[start]

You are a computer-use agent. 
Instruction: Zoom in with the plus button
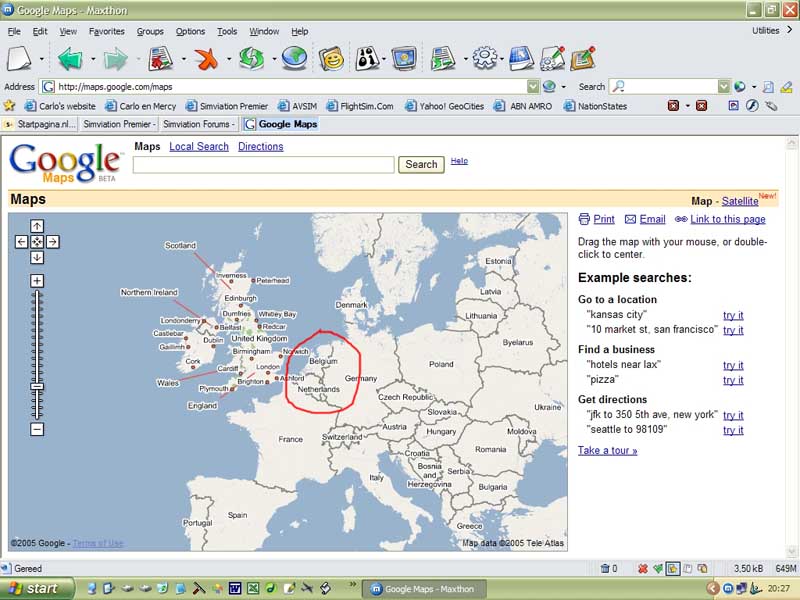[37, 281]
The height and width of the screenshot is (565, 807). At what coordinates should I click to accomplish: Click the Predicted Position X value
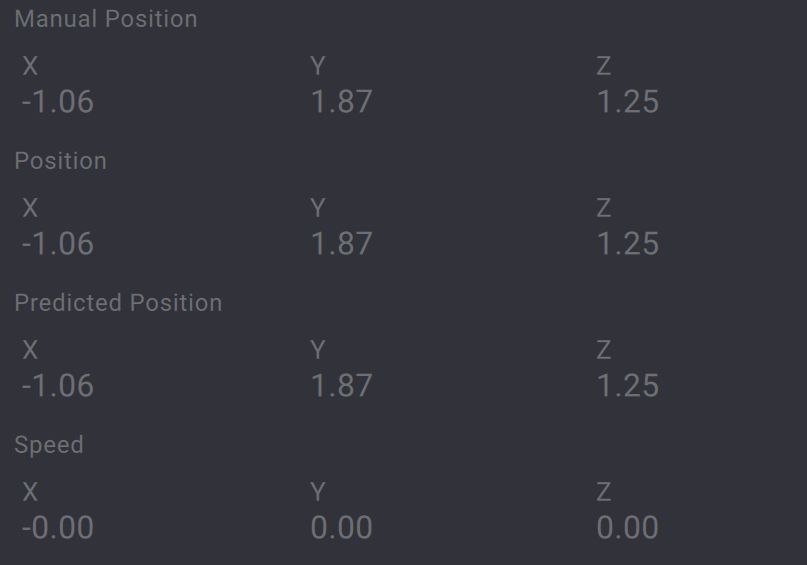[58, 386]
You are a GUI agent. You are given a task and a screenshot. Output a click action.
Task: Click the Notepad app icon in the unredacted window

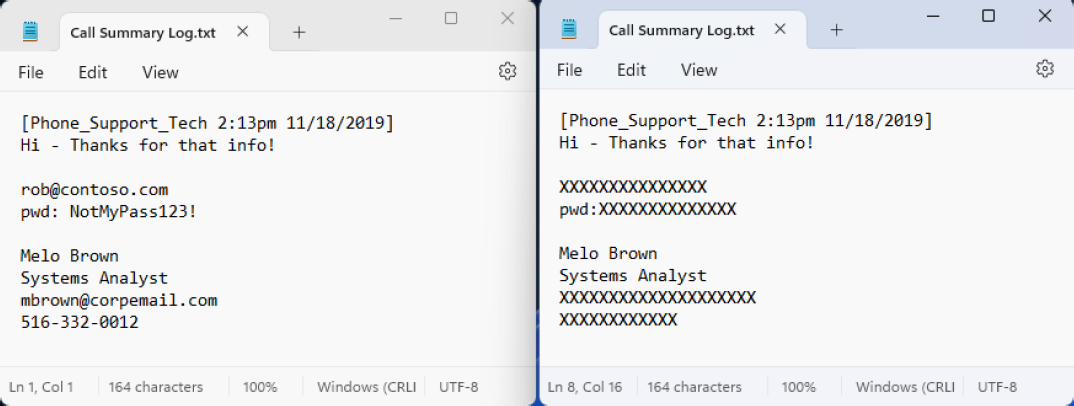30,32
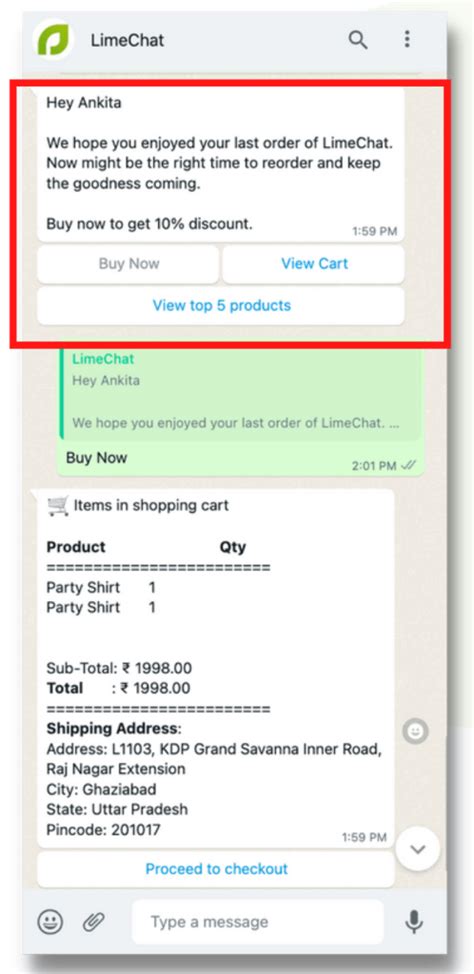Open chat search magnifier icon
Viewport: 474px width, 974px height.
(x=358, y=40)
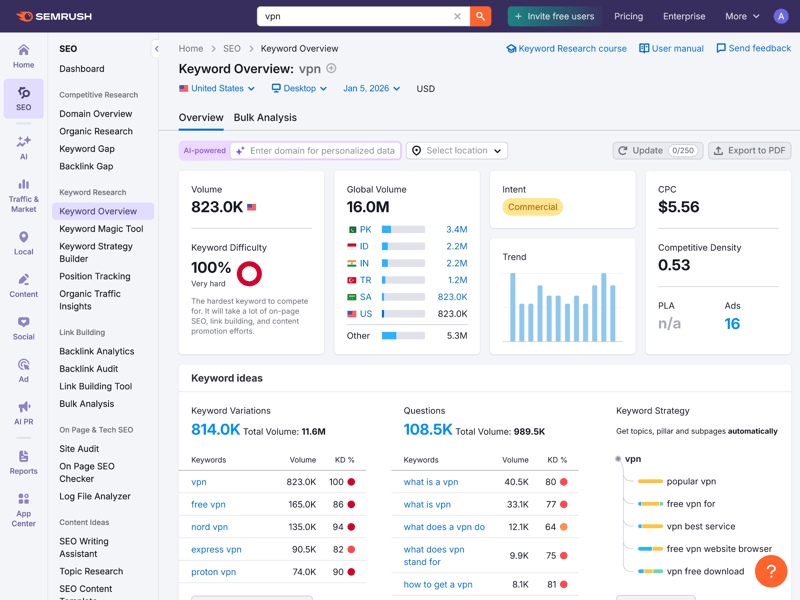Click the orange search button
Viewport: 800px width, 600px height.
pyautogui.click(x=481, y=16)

[end]

Reproduce the lines from the one containing "The height and" through the end of the lines, word for word, omitting the pictures.

The height and width of the screenshot is (565, 807). At what coordinates should I click to accomplish: Click the Predicted Position X value
[58, 386]
You are a GUI agent. You are given a task and a screenshot. Output a click action.
Task: Click the Notepad app icon in the unredacted window

30,32
Open chat search magnifier icon
Viewport: 474px width, 974px height.
(x=358, y=40)
Click the orange search button
Viewport: 800px width, 600px height.
pyautogui.click(x=481, y=16)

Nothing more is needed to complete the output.